## PROBLEM TO SOLVE
In the records that follow, find each line with the word "beside" and copy it.

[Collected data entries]
━━━━━━━━━━

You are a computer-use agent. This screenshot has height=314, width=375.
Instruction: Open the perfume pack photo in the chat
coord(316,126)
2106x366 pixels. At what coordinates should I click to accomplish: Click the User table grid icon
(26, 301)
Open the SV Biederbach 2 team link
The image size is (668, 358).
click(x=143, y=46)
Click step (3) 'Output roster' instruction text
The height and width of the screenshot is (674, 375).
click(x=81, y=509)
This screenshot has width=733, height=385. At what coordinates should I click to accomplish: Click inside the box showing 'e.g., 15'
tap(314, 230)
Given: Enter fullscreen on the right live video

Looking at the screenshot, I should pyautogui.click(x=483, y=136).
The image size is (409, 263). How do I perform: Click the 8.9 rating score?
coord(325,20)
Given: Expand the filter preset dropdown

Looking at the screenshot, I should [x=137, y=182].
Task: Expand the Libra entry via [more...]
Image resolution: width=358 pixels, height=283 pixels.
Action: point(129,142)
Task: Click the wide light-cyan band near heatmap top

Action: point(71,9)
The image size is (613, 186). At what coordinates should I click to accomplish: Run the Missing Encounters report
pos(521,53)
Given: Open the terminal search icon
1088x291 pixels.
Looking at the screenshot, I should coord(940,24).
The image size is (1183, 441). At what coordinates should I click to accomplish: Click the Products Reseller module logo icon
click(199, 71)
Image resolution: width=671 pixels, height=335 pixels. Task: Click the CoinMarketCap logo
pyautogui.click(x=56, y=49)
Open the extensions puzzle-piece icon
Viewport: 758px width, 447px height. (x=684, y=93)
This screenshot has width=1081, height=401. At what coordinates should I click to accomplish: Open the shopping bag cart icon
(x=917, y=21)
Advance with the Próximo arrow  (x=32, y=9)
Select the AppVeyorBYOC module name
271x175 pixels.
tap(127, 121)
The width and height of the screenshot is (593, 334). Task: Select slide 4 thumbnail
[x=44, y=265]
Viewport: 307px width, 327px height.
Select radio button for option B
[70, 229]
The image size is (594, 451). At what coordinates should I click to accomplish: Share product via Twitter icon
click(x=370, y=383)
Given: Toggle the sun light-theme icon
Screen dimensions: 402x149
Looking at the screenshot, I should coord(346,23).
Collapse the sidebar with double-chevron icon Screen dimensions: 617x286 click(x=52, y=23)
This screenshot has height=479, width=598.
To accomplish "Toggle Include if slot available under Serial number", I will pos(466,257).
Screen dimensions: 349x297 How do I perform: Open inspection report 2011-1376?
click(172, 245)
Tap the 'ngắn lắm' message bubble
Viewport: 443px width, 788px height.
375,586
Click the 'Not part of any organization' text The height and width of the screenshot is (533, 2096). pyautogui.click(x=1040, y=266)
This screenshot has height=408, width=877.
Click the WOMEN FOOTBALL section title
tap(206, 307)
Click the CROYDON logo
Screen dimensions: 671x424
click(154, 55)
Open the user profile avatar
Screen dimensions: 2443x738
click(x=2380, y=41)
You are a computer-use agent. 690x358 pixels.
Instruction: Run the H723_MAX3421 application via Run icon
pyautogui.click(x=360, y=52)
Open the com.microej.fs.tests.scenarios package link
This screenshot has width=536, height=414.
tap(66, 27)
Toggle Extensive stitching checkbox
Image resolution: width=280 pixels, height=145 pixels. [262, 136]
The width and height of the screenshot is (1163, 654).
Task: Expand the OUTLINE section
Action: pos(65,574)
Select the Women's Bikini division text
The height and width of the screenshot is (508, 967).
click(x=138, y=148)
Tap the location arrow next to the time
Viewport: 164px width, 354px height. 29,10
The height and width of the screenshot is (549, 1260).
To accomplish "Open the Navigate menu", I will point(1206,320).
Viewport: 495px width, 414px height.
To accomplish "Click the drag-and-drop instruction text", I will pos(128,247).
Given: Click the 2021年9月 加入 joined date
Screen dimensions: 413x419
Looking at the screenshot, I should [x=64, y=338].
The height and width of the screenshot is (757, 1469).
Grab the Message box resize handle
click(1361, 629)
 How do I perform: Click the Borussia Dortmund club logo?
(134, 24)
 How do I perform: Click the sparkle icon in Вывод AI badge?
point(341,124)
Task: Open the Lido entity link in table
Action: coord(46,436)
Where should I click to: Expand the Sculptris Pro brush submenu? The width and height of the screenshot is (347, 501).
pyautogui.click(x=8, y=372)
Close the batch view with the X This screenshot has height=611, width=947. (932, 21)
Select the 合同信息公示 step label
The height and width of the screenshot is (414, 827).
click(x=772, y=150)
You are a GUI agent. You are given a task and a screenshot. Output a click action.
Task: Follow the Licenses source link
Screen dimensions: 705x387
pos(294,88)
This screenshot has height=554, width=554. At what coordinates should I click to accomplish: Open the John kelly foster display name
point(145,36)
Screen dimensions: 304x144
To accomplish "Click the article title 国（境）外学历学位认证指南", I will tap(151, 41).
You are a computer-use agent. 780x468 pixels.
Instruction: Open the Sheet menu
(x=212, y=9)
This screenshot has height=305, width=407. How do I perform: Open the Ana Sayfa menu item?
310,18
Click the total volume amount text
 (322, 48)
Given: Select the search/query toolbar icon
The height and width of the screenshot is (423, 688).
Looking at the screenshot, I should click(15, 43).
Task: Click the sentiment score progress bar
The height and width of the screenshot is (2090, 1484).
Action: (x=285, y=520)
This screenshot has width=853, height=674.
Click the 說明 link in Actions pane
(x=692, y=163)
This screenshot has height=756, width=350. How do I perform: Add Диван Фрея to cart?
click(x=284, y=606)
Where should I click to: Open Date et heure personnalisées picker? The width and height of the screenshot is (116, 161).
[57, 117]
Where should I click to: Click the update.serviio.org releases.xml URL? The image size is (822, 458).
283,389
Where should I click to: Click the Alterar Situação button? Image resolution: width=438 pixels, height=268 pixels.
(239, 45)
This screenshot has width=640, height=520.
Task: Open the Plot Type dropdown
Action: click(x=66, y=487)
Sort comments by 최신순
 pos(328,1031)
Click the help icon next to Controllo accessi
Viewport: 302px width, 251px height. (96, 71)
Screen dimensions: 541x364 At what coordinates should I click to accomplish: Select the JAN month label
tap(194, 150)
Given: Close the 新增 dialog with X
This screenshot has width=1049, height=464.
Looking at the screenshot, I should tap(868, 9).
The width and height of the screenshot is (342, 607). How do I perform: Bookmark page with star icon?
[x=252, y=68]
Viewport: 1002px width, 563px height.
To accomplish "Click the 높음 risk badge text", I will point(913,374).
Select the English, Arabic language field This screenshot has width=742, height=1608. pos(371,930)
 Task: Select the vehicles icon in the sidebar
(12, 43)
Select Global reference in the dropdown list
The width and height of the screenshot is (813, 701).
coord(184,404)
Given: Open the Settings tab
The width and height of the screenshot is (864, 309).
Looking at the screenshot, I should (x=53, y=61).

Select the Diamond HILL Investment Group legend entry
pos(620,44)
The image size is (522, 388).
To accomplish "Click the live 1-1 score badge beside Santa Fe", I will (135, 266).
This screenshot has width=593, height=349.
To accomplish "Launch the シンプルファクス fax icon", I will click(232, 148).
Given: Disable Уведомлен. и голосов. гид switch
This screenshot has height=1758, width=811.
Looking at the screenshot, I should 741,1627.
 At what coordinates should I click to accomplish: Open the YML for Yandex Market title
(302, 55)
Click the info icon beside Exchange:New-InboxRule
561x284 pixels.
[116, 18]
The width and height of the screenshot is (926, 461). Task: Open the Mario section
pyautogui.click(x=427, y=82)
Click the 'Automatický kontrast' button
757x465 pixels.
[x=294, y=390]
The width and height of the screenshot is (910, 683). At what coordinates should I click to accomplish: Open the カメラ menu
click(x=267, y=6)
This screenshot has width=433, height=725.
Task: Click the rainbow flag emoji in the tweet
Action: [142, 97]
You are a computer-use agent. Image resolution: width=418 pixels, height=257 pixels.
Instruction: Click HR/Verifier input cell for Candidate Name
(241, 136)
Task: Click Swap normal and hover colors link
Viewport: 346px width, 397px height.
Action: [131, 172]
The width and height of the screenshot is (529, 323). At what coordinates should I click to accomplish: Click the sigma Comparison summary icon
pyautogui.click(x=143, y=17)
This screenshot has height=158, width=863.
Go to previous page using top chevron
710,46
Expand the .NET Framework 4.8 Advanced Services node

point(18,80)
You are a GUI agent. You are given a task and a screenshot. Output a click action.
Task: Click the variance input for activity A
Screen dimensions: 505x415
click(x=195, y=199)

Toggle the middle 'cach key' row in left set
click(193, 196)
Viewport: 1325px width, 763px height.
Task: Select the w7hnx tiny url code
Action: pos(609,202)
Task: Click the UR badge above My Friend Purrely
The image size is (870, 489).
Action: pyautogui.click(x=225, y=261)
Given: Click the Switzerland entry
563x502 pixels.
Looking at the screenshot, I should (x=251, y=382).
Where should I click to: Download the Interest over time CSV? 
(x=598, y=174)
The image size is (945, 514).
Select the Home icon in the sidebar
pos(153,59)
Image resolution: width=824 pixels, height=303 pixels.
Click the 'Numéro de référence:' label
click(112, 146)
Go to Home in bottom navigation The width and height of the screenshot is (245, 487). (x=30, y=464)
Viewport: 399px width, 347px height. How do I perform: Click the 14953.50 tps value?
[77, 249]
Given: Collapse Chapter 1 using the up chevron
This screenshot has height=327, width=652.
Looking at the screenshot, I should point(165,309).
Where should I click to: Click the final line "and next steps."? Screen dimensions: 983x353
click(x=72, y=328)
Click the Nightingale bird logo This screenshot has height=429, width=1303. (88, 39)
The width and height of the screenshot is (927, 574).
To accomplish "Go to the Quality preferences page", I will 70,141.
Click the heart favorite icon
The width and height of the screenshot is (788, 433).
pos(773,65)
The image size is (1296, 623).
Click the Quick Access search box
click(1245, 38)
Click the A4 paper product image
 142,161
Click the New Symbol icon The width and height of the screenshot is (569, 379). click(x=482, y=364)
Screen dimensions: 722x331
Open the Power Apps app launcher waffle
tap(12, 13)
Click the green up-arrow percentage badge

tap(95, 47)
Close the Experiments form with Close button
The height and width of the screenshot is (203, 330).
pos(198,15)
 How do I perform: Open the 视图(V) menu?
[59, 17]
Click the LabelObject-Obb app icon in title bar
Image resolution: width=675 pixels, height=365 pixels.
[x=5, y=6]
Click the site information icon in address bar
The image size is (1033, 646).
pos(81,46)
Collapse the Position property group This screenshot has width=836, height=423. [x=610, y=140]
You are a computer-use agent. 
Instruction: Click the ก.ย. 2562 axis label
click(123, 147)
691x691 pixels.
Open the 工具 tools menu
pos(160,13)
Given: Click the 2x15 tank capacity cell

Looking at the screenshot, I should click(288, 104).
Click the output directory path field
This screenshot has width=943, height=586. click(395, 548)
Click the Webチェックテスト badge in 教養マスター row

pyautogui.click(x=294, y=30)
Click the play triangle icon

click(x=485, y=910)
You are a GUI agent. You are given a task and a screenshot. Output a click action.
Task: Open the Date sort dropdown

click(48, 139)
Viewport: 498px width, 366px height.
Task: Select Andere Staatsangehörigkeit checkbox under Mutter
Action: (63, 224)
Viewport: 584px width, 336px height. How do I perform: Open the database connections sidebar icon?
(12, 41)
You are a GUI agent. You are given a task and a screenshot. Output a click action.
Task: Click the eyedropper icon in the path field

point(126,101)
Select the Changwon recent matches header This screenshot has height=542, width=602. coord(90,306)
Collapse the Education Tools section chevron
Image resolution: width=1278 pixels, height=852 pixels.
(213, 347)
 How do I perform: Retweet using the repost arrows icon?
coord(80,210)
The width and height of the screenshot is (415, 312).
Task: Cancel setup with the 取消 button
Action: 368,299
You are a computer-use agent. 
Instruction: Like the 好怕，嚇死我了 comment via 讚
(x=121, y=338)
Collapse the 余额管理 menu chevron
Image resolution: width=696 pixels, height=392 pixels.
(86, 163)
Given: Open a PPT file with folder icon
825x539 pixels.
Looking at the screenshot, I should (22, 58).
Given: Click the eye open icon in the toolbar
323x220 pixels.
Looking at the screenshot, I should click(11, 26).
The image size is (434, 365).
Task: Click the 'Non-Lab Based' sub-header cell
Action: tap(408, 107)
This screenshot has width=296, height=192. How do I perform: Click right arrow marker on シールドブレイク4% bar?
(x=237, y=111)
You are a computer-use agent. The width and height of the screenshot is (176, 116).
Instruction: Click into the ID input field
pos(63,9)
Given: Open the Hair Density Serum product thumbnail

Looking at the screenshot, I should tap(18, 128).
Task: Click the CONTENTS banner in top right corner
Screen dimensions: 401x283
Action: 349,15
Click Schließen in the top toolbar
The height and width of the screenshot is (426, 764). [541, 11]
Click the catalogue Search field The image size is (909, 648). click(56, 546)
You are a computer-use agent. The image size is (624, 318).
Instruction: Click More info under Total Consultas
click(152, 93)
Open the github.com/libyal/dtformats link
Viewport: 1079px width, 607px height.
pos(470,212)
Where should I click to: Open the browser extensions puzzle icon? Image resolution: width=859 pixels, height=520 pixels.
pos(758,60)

━━━━━━━━━━

## ANSWER BELOW
To accomplish "Click the live 1-1 score badge beside Santa Fe", I will (135, 266).
Click the info icon beside Exchange:New-InboxRule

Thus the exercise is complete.